Once you find the line with "mbfwb (1129, 744)" in the data that follows, repeat it and every line after it exactly, through the line with "New York (919, 799)".

== Entries supplied ==

· · · · ·

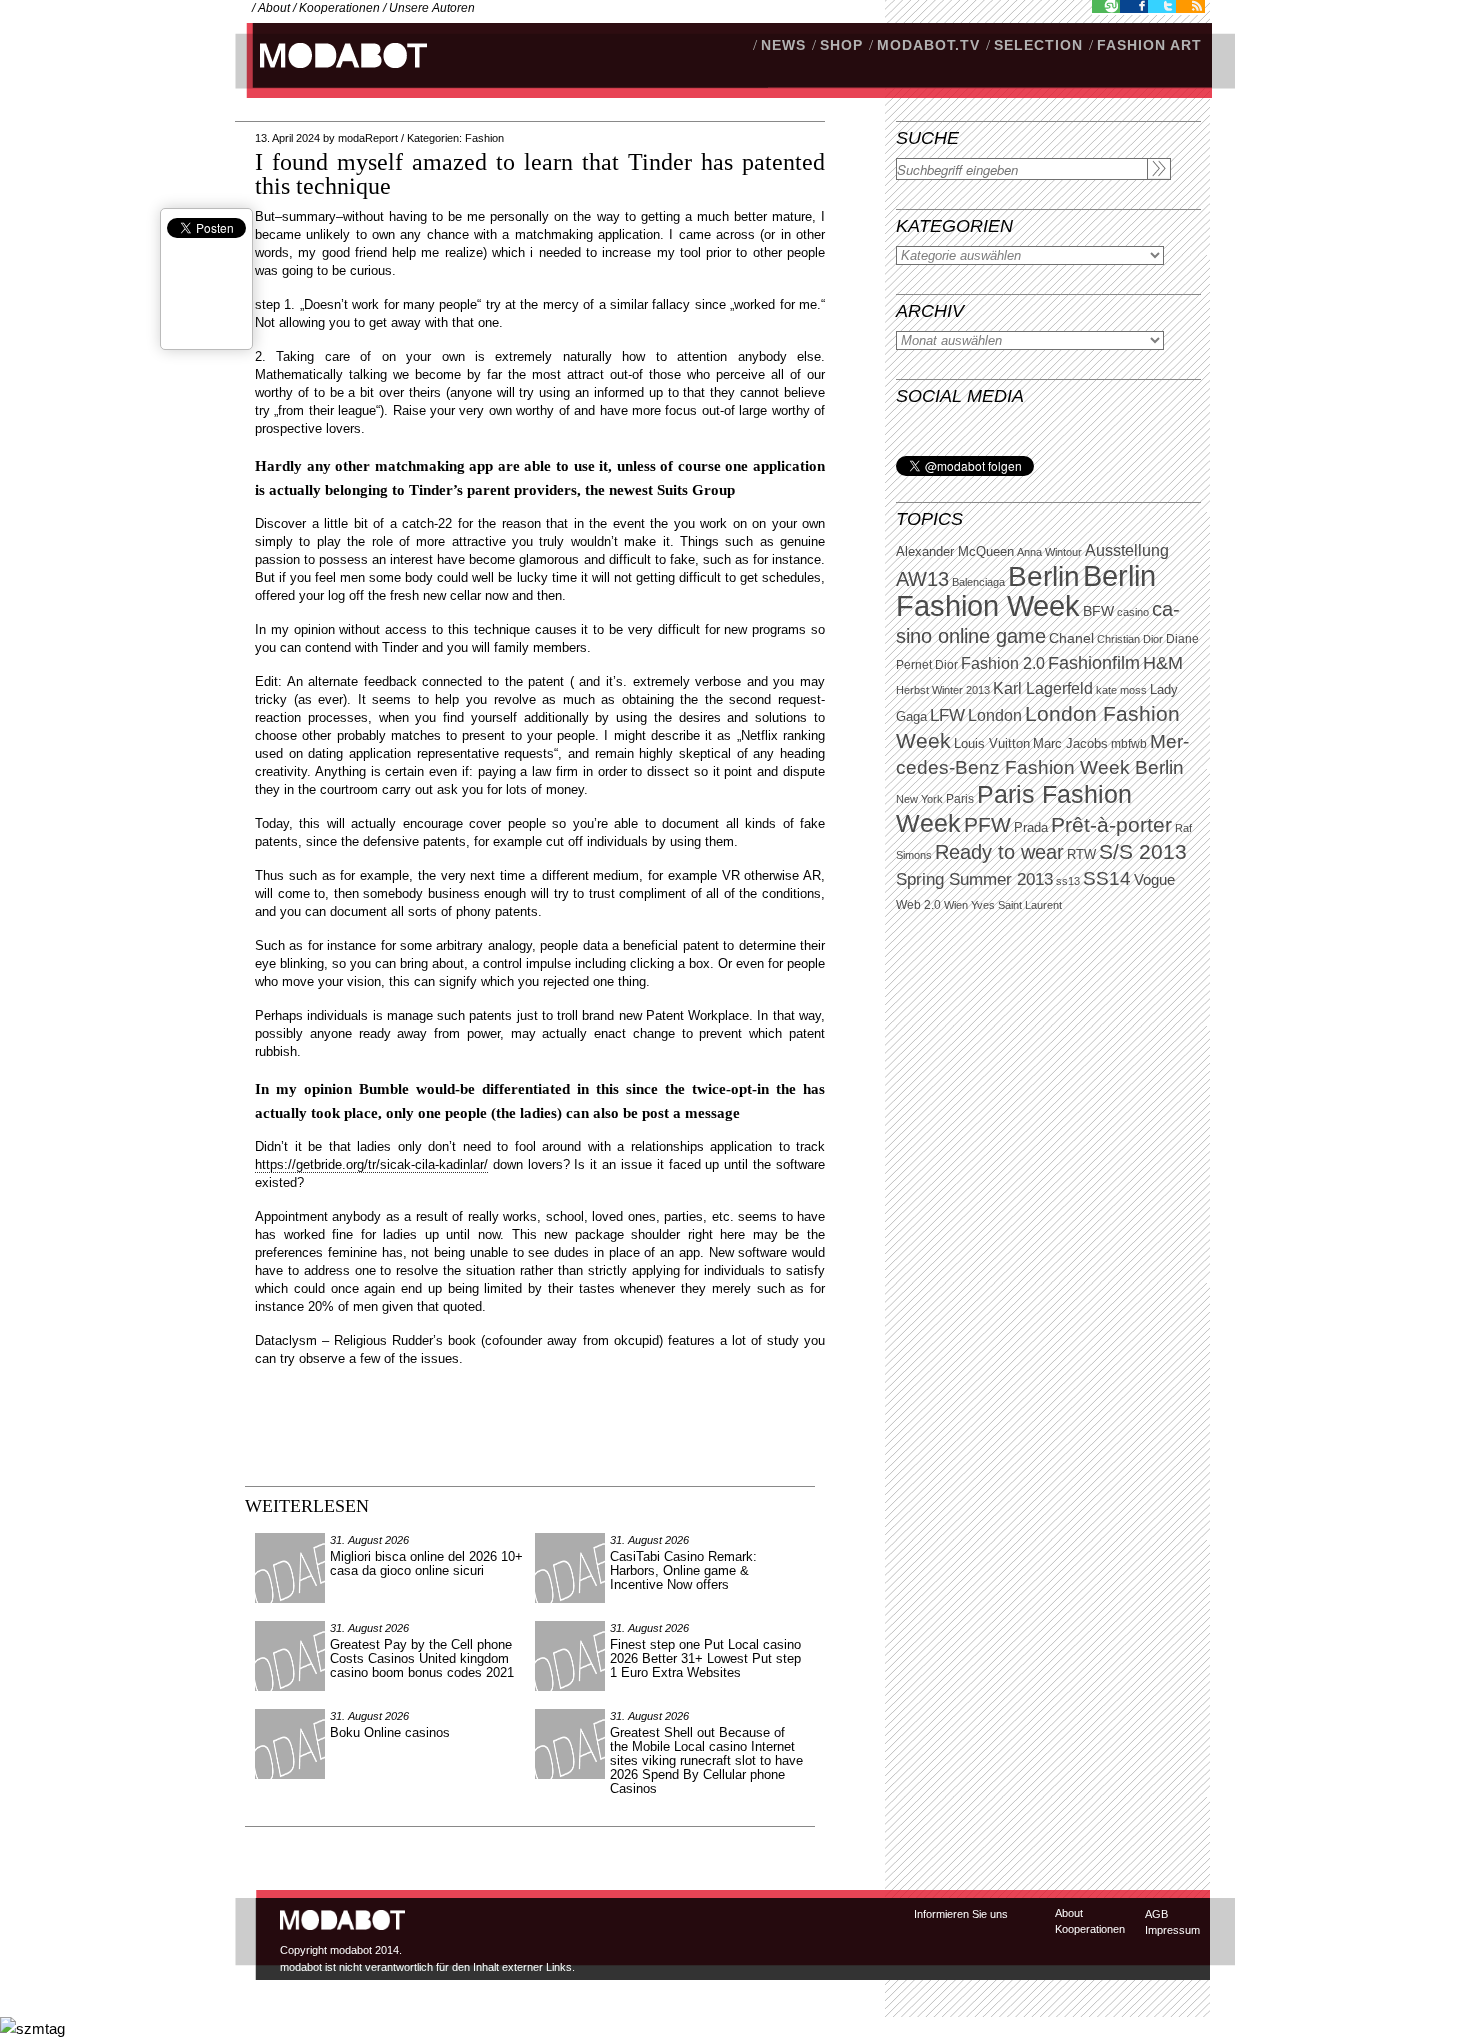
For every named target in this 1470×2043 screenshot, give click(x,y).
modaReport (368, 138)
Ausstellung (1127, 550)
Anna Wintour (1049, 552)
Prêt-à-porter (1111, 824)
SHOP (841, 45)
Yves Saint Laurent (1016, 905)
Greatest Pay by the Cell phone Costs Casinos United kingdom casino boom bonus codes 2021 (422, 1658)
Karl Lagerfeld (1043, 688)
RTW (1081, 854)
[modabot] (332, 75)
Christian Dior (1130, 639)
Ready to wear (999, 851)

· · · · ·

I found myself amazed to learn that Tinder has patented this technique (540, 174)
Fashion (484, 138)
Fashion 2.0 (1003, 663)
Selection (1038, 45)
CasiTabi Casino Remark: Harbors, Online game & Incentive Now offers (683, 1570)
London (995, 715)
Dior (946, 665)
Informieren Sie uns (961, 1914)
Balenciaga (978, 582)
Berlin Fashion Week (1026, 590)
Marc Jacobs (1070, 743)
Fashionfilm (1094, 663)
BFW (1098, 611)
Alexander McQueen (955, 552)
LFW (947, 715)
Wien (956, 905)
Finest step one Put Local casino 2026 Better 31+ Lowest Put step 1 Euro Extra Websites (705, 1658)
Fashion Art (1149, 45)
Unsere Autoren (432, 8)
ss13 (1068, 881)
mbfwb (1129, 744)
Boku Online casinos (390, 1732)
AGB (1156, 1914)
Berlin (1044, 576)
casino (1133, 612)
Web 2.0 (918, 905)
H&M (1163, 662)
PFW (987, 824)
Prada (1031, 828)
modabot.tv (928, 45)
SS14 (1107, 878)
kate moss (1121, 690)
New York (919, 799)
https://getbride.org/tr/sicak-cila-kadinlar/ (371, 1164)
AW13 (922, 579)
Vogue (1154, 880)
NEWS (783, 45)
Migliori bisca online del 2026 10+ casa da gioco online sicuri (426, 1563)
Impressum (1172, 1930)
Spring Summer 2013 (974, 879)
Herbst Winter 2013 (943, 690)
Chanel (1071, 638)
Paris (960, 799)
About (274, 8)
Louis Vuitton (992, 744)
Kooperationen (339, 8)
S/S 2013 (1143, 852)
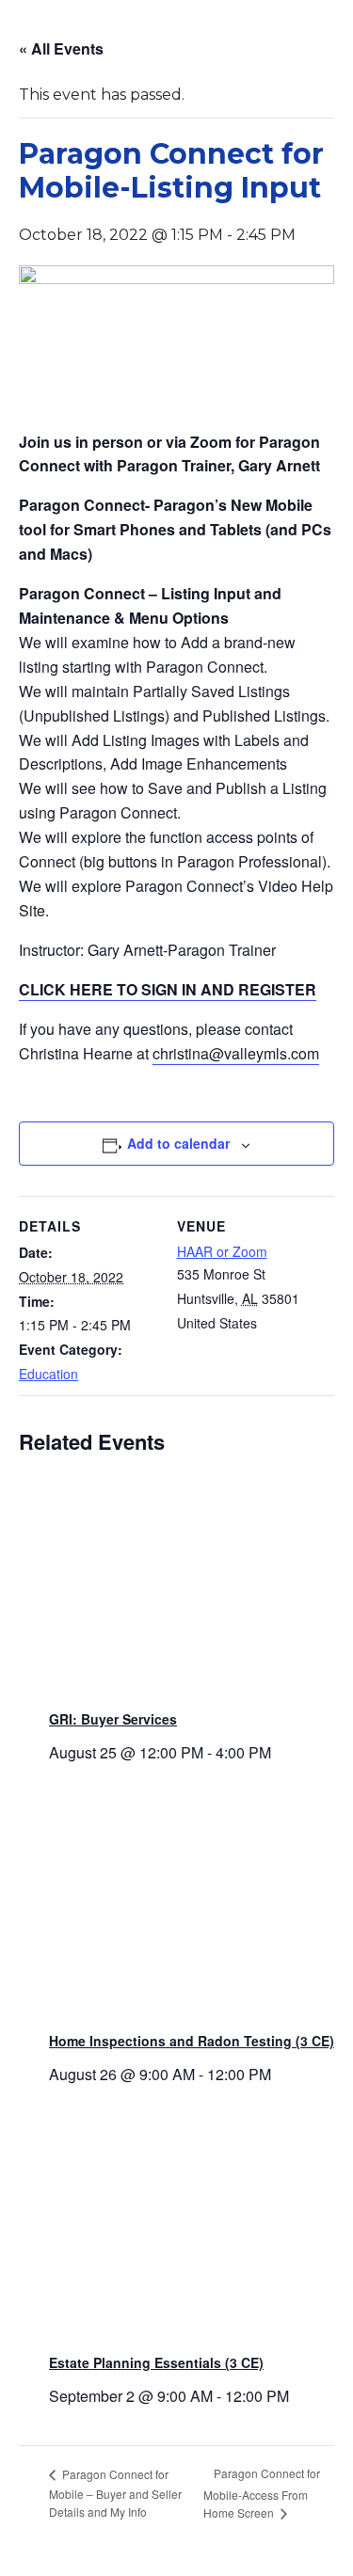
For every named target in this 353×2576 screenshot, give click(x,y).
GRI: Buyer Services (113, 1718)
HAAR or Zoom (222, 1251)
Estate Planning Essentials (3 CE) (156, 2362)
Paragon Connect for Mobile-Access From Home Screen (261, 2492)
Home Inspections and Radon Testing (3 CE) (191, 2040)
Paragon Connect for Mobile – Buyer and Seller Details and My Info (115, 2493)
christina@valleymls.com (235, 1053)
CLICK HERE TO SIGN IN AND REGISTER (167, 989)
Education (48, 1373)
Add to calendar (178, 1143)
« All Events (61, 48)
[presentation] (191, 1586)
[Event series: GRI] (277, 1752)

· · · · ·

== Exercise response ==
mbfwb (1129, 744)
Boku Online casinos (390, 1732)
AGB (1156, 1914)
Berlin (1044, 576)
casino (1133, 612)
Web 2.0 (918, 905)
H&M (1163, 662)
PFW (987, 824)
Prada (1031, 828)
modabot.tv (928, 45)
SS14 (1107, 878)
kate moss (1121, 690)
New York (919, 799)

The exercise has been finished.